How to complete this task: Stop at the line that contains "Autotransplantation assistée par". Until then, set down each line of the records exactly, beginning with the first, and skip pictures.

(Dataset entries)
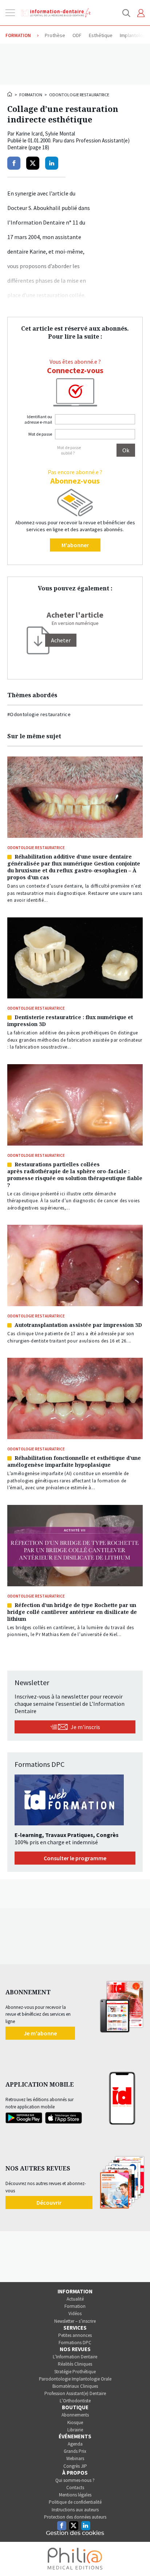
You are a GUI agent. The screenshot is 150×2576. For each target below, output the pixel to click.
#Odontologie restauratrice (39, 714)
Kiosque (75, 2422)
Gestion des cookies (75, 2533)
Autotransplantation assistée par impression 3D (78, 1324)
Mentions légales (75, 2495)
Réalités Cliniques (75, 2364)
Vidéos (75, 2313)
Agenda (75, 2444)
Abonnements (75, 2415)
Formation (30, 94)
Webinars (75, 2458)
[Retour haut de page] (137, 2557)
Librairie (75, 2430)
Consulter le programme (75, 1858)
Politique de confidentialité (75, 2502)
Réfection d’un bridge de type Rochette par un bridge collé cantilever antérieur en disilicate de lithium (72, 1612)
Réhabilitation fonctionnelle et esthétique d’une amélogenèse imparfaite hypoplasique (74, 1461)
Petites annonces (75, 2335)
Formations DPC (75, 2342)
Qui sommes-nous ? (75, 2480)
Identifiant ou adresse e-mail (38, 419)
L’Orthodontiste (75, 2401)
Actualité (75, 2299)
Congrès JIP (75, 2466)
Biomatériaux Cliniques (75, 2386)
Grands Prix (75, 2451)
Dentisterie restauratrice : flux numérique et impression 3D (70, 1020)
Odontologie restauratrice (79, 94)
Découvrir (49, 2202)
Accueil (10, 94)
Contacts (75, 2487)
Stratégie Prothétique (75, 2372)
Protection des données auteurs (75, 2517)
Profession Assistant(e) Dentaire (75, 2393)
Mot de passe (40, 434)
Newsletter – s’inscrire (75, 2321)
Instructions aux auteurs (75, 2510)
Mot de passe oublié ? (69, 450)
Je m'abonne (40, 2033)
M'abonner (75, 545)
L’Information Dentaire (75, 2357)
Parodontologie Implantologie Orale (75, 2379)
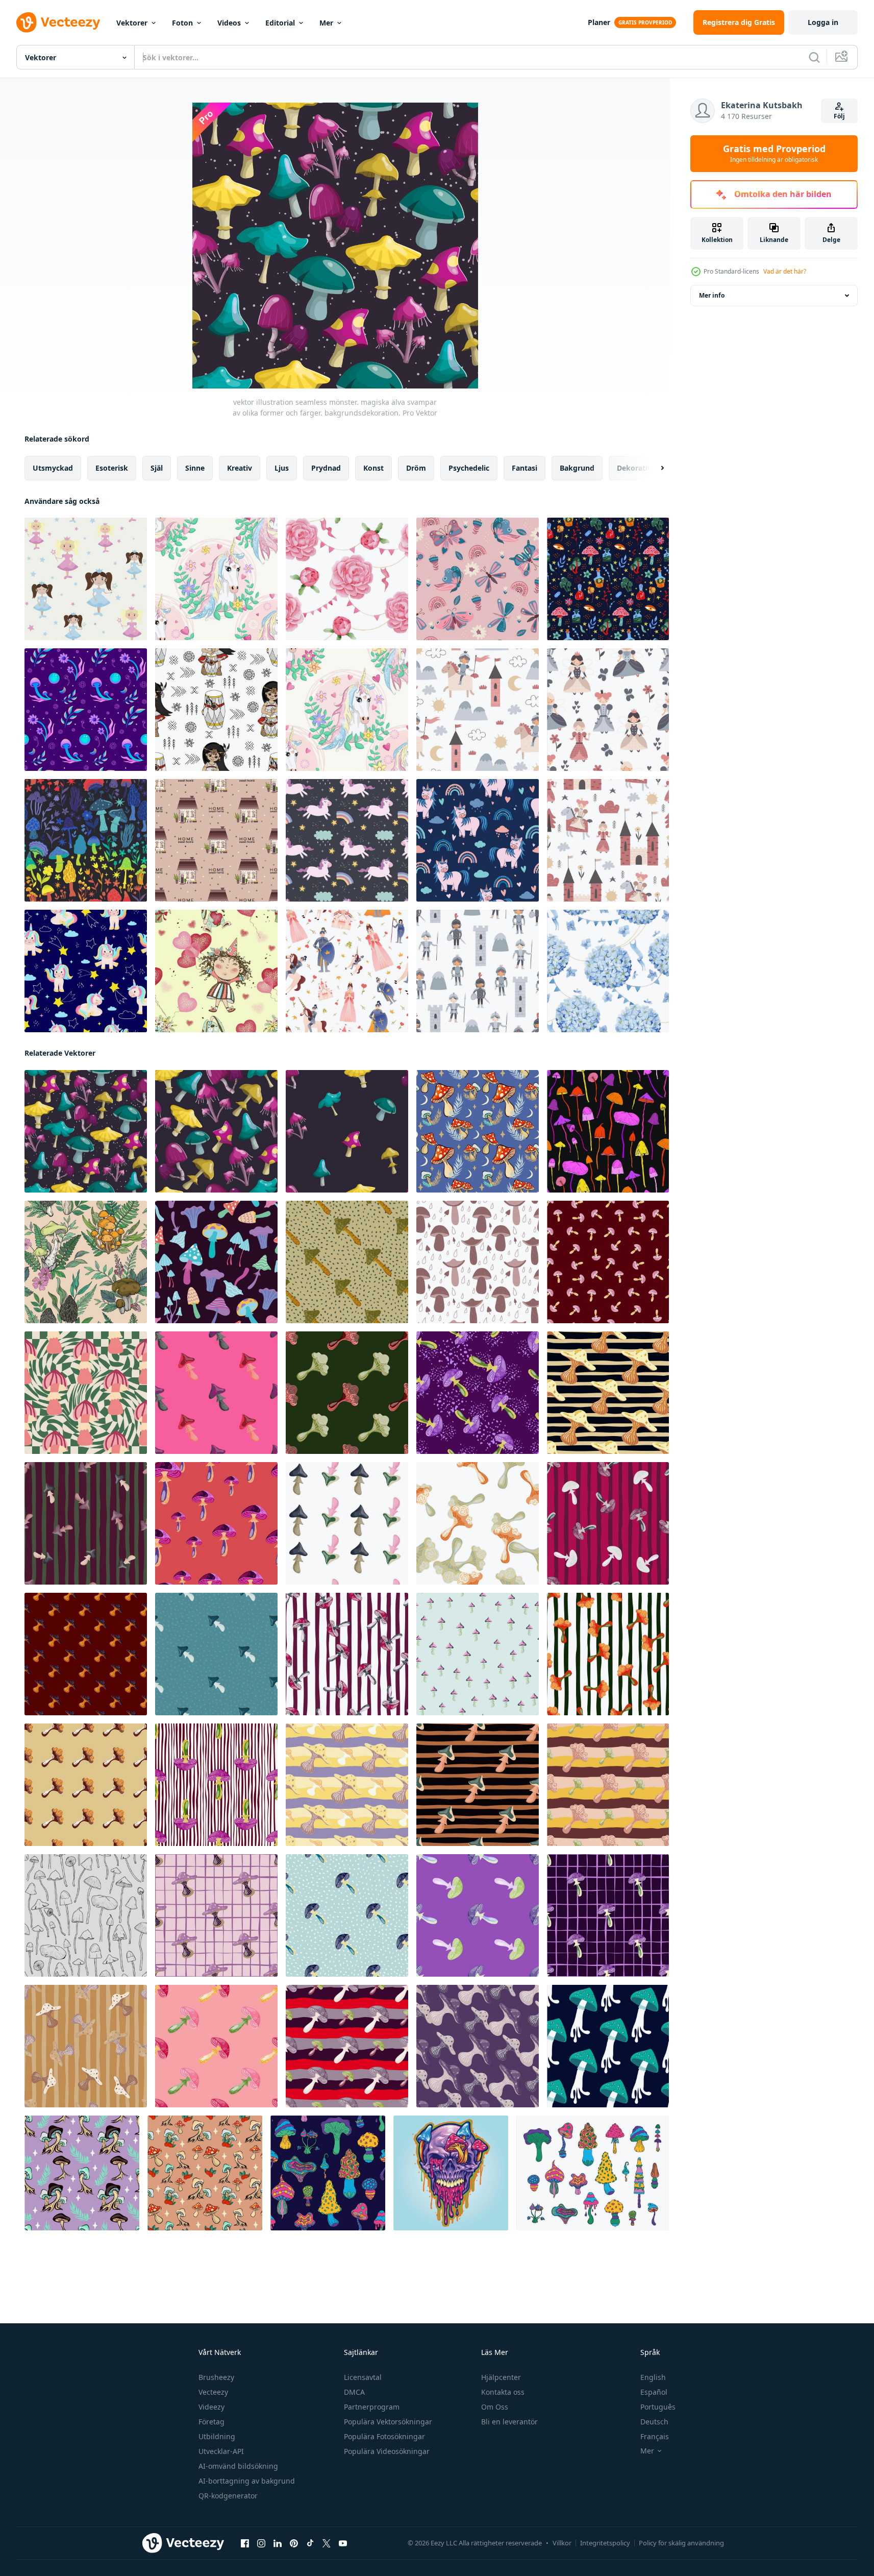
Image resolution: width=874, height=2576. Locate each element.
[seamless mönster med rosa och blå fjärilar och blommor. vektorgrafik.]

Answer for the task:
You are a GUI agent. The screenshot is 150×2576. For each target below, output the pixel to click.
#Odontologie restauratrice (39, 714)
Kiosque (75, 2422)
Gestion des cookies (75, 2533)
Autotransplantation assistée par impression 3D (78, 1324)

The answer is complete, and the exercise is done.